А вечером к нам приехал Швейский и рассказал, что накануне его вызвали в райком партии и предложили либо немедленно забрать из президиума письмо, либо сдать в райком свой партийный билет. Когда он рассказывал об этом, мы видели, что ему мучительно стыдно предавать товарища, но упрекать Швейского я не могла. Мы были не в равном положении. Когда он ушел, я в который раз подумала: «Господи, какое счастье, что я не в партии».
К этому времени об истории с письмами узнал и Борис. Он не уговаривал меня взять письмо обратно. Он только сказал:
– Ты ведь понимаешь, что ничем мне помочь не можешь. Все уже решено.
Ни я, ни Борис тогда не знали, что я не была одинока, что очень резкое письмо протеста направила в президиум и Софья Васильевна Каллистратова.
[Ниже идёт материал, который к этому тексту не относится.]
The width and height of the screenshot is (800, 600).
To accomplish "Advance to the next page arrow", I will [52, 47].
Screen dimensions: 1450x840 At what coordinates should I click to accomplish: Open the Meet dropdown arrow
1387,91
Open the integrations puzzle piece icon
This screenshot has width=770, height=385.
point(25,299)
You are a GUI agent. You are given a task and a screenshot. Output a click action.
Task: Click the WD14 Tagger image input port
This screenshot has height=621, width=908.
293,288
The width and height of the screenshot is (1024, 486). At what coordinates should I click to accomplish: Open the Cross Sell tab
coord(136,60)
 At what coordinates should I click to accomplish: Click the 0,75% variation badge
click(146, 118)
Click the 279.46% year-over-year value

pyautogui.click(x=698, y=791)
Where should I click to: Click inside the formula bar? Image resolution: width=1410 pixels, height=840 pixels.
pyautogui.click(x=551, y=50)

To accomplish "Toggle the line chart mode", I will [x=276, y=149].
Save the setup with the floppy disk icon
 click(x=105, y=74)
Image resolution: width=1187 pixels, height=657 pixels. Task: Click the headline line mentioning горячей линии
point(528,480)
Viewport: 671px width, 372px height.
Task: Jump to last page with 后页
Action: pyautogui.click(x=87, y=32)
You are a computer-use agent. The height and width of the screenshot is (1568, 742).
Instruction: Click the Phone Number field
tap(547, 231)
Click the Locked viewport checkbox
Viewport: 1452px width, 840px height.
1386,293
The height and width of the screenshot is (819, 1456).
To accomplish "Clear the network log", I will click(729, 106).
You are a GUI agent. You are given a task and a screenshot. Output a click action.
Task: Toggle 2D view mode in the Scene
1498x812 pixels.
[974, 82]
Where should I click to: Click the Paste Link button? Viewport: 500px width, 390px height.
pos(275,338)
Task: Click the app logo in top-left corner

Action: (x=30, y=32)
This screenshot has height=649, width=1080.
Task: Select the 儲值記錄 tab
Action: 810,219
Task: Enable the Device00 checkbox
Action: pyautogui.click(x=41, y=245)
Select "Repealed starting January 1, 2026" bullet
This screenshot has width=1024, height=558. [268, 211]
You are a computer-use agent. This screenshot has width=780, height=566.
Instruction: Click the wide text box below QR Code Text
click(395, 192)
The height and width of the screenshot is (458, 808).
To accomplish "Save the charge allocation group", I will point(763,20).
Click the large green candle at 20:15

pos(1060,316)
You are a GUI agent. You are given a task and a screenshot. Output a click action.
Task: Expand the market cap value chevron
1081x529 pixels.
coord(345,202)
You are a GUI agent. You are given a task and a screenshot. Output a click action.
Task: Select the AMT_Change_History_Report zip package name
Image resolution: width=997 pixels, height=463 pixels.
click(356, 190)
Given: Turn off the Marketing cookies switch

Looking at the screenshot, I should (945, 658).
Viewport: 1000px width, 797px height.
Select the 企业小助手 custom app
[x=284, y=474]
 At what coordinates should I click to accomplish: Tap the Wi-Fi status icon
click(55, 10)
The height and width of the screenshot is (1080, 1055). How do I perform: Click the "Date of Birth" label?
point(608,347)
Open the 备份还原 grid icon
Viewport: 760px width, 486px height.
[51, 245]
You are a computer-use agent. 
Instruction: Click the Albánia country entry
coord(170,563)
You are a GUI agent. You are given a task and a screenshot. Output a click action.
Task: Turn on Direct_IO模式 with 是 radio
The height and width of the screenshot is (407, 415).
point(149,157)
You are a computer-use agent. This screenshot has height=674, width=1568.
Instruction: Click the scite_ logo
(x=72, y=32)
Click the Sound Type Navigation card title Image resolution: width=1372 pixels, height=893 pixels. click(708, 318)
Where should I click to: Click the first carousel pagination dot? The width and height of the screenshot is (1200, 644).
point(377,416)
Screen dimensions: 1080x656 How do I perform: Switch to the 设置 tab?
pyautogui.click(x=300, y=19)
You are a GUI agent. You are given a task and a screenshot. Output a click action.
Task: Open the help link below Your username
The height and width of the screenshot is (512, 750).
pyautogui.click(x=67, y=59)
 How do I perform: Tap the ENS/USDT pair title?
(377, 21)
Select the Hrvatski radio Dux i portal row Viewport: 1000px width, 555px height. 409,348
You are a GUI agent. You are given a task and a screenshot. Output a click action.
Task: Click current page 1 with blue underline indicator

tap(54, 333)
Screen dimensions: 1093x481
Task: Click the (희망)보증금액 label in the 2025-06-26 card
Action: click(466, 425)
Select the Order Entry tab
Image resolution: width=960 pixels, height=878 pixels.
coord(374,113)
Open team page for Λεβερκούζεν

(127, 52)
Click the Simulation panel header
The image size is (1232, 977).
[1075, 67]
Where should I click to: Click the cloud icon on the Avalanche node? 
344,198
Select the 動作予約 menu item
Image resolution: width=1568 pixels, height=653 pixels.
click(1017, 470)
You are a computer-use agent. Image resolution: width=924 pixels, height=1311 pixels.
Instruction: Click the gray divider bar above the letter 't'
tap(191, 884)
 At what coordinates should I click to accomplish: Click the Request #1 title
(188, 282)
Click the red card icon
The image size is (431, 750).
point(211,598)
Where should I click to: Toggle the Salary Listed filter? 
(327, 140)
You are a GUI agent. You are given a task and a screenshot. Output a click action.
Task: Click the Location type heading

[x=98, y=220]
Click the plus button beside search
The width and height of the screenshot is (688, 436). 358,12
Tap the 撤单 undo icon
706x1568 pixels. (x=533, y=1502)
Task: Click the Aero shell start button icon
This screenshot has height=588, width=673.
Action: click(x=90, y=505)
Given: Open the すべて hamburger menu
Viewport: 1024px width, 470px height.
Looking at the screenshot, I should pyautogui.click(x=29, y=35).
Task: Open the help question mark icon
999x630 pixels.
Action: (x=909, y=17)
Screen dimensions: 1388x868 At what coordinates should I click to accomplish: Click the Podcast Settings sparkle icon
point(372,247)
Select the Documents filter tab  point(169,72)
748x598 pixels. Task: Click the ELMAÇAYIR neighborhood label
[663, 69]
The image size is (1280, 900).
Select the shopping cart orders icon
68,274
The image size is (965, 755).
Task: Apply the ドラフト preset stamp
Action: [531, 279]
Первое заседание президиума, на котором стоял вопрос об исключении Золотухина, было сорвано. Подавляющее большинство членов президиума не явились по «болезни».
И вновь собирают партийную группу. Вновь представитель Московского комитета предупреждает членов партии, что каждому из них грозит исключение из партии, если он уклонится от голосования и не подчинится прямой директиве – исключить Золотухина.
Вторично заседание президиума было назначено на 13 июня.
13 июня я пришла к зданию президиума заранее, чтобы еще раз поговорить с каждым из членов президиума. Я помню, как подходили они с опущенной головой, как, разговаривая со мной, никто из них не смотрел мне в глаза. Единственное обещание, которое дали мне все, с кем удалось поговорить, – это поддержать мою просьбу и предоставить мне слово.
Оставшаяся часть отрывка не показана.